• **Exercise**:
Please return all of the records that follow, exactly as written.

··· Material supplied

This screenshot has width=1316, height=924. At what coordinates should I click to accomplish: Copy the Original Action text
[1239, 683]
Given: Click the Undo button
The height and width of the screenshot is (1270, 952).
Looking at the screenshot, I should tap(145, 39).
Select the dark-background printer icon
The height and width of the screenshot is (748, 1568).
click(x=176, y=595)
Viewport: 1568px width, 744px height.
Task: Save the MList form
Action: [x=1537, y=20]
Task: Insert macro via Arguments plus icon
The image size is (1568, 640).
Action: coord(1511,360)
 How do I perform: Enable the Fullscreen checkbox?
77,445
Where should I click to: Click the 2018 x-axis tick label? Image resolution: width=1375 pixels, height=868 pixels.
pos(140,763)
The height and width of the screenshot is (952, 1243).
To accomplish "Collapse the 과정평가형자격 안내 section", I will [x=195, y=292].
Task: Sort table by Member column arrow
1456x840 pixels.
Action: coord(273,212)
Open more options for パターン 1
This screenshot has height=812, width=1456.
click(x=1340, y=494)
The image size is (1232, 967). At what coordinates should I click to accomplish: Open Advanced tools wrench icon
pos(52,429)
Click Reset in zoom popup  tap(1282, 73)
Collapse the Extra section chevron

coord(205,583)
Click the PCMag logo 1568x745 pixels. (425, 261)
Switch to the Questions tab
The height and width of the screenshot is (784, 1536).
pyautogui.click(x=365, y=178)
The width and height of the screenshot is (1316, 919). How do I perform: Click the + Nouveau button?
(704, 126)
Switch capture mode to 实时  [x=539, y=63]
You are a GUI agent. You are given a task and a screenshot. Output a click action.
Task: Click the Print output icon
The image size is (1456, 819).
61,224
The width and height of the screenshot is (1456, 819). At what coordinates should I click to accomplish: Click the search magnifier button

······

• **Task response**:
This screenshot has width=1316, height=924. At what coordinates should I click to accomplish: Copy the Original Action text
[1239, 683]
Given: Click the Undo button
The height and width of the screenshot is (1270, 952).
Looking at the screenshot, I should tap(145, 39).
Select the dark-background printer icon
The height and width of the screenshot is (748, 1568).
click(x=176, y=595)
Viewport: 1568px width, 744px height.
Task: Save the MList form
Action: [x=1537, y=20]
Task: Insert macro via Arguments plus icon
The image size is (1568, 640).
Action: coord(1511,360)
 How do I perform: Enable the Fullscreen checkbox?
77,445
Where should I click to: Click the 2018 x-axis tick label? Image resolution: width=1375 pixels, height=868 pixels.
pos(140,763)
The height and width of the screenshot is (952, 1243).
To accomplish "Collapse the 과정평가형자격 안내 section", I will [x=195, y=292].
Task: Sort table by Member column arrow
1456x840 pixels.
Action: coord(273,212)
Open more options for パターン 1
This screenshot has height=812, width=1456.
click(x=1340, y=494)
The image size is (1232, 967). At what coordinates should I click to accomplish: Open Advanced tools wrench icon
pos(52,429)
Click Reset in zoom popup  tap(1282, 73)
Collapse the Extra section chevron

coord(205,583)
Click the PCMag logo 1568x745 pixels. (425, 261)
Switch to the Questions tab
The height and width of the screenshot is (784, 1536).
pyautogui.click(x=365, y=178)
The width and height of the screenshot is (1316, 919). How do I perform: Click the + Nouveau button?
(704, 126)
Switch capture mode to 实时  [x=539, y=63]
You are a GUI agent. You are given a task and a screenshot. Output a click action.
Task: Click the Print output icon
The image size is (1456, 819).
61,224
The width and height of the screenshot is (1456, 819). At what coordinates should I click to accomplish: Click the search magnifier button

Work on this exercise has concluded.